▶ _WORK TO COMPLETE_:
a – List every person the Mumbai Diary page names.
b – Answer these questions from the Mumbai Diary page:
(i) How many counsellors are on the Manoshakti team?
(ii) For how many years has Sujata Patil kept a fast during Ramzan?
(iii) In which area are motorists shown crossing a train underpass?
c – Reproduce, word for word, the Mumbai Diary passage between "The city - sliced, diced" and "West on Monday.", inclusive.

Mumbai Diary: Wednesday Dossier

20 April,2021 04:46 AM IST |  Mumbai  |  Team mid-day

The city - sliced, diced and served with a dash of sauce

Pic/Satej Shinde



Travelling light

The sun creates an interplay of light and shadows while motorists cross a train underpass in Andheri West on Monday.

Solving matters of the mind

Anxiety surrounding the pandemic continues to be a huge concern and now, Lucknow-based mental health firm Manoshakti has decided to step in with their recently launched Free Crisis Counselling initiative. Here, a team of 16 counsellors offer free phone therapy sessions from 10 am to 10 pm every day. "As psychologists, we've observed the widespread panic surrounding the pandemic. Both caretakers and patients suffer from anxiety with nobody to voice their distress to. Talking to a friend or a family member isn't the same as talking to a professional. We're trained to handle high levels of peoples' distress. Since it's not a time to tell people to shell out money for therapy, we started this free-of-cost initiative," its co-founder Nivedita Dogra, who is also a counselling psychologist, told us. Call 8707828615 to avail of the service.

This cop acts in good faith


Jarina Bagwan (left) and Sujata Patil share an iftaar meal. Pic/Pradeep Dhivar

The accompanying photo shows what the idea of a secular India is truly about. It depicts Assistant Commissioner of Police Sujata Patil sharing an iftaar meal with sub-inspector Jarina Bagwan after completing a round of patrolling in Jogeshwari East. Patil, despite being a practising Hindu, has, for the past 33 years, been maintaining a fast during the month of Ramzan after she became interested in the custom, while questioning the reasons why there are so many growing cases of Hindu-Muslim conflict. Patil told this diarist, "I started reading the Quran and studying about Islam. There is nothing that bars a Hindu person from keeping roza, and I start my day around 4 am with some hot water and a cup of tea. I find it to be really peaceful and it gives me a lot of happiness." She added, "We had completed our round in Jogeshwari with Jarina, when she said that there were 10 minutes left for iftaar. So, we went to the police chowki, grabbed a table, and had a meal with watermelon, snacks and juice."

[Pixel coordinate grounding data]
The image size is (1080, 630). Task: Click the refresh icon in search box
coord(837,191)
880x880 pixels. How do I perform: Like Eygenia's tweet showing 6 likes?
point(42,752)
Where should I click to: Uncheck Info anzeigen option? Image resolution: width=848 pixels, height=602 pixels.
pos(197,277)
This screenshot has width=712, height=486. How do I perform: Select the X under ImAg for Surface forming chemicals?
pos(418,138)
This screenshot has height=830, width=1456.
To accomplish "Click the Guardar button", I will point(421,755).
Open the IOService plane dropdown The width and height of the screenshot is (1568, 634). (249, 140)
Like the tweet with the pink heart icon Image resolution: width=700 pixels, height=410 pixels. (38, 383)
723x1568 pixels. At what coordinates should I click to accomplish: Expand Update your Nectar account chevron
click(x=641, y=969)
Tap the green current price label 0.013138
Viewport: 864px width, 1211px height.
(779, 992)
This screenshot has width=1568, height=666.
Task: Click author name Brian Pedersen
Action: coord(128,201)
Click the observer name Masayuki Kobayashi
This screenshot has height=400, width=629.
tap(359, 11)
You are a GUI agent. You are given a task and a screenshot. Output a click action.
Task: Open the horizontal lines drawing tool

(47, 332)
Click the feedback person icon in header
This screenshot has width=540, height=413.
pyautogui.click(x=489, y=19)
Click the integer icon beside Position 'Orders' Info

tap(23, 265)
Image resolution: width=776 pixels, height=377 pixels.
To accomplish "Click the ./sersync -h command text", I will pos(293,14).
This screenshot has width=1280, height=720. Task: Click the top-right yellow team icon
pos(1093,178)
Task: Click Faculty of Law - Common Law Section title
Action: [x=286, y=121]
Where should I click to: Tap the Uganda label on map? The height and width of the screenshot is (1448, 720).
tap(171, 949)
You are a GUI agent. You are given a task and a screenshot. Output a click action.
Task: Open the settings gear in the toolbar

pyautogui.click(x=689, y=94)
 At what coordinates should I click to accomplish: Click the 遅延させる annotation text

▶ _EXERCISE RESULTS_:
a –
Satej Shinde
Nivedita Dogra
Jarina Bagwan
Sujata Patil
Pradeep Dhivar

b –
(i) 16
(ii) 33
(iii) Andheri West

c –
The city - sliced, diced and served with a dash of sauce

Pic/Satej Shinde



Travelling light

The sun creates an interplay of light and shadows while motorists cross a train underpass in Andheri West on Monday.